Christian Valley / Alsace

Winter roads around Christian Valley.  (Credit:  Lonny Erickson at Panoramio)
Winter roads around Christian Valley. (Credit: Lonny Erickson at Panoramio)
When you do a lot of road tripping, you start to notice small differences in maps produced by different companies.
For example, MapArt is really good producing clear, readable maps that have all the suburban residential streets you could ever want in a map.  Perly’s is great for anything to do with TorontoRandMcNally road atlases are the best to use for long-distance major-highway driving as they’re designed to be used whilst driving – they are easy to flip through and easily readable.  CCCMaps is good at providing extra backroads info and smaller regional and local roads that aren’t available in other maps.  Google Maps excels at directions, timing and feasible alternate routes.

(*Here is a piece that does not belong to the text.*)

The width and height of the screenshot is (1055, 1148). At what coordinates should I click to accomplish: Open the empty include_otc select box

Despite being the vanguard of online mapping, Mapquest has been long forgotten – excepet by the most rural back route drivers.  Why?  Mapquest’s forté is providing you with hamlets, townships, abandoned villages and generally as many dots-on-the-map as anyone could hope for.
More roads near Christian Valley, Ontario.  (Credit: Lonny Erickson at Panoramio)

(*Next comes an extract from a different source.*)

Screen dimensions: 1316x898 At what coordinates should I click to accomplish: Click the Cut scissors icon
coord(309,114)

More roads near Christian Valley, Ontario. (Credit: Lonny Erickson at Panoramio)
And that’s why this post is here.  Christian Valley is generally the most common dot-on-the-map in this area.  But a review of Mapquest will show you places like Alsace.  Mandeville.  Hotham.  Storrie.  Carr.  Farley’s Corners.
All survive in Mapquest as a testament to the efforts of governments to settle these areas since the 1850s.  Why all the names on the map?  Because, of all the places along the Rosseau-Nipissing road, this was the one that had soils that could support graazing and hay.  And even then, that’s on the marginal end of agriculture in this province.
The Rosseau-Nipissing Road long-eclipsed by rail, the 400 up to Sudbury and Highway 11 up to North Bay, the area is pretty sparse, and has been for some time.
There is a nursery that specializes in hardy and hearty perennials made to survive in the backwoods of the near north.  There are a few maple syrup, beef cattle and dairy outfits, an ice store, and a store that sells blinds on Ski Hill Road.  Which might mean there is a ski hill in the area – I don’t know.  But otherwise, Christian Valley and Alsace were pretty quiet and the town sites were not evident during my visit.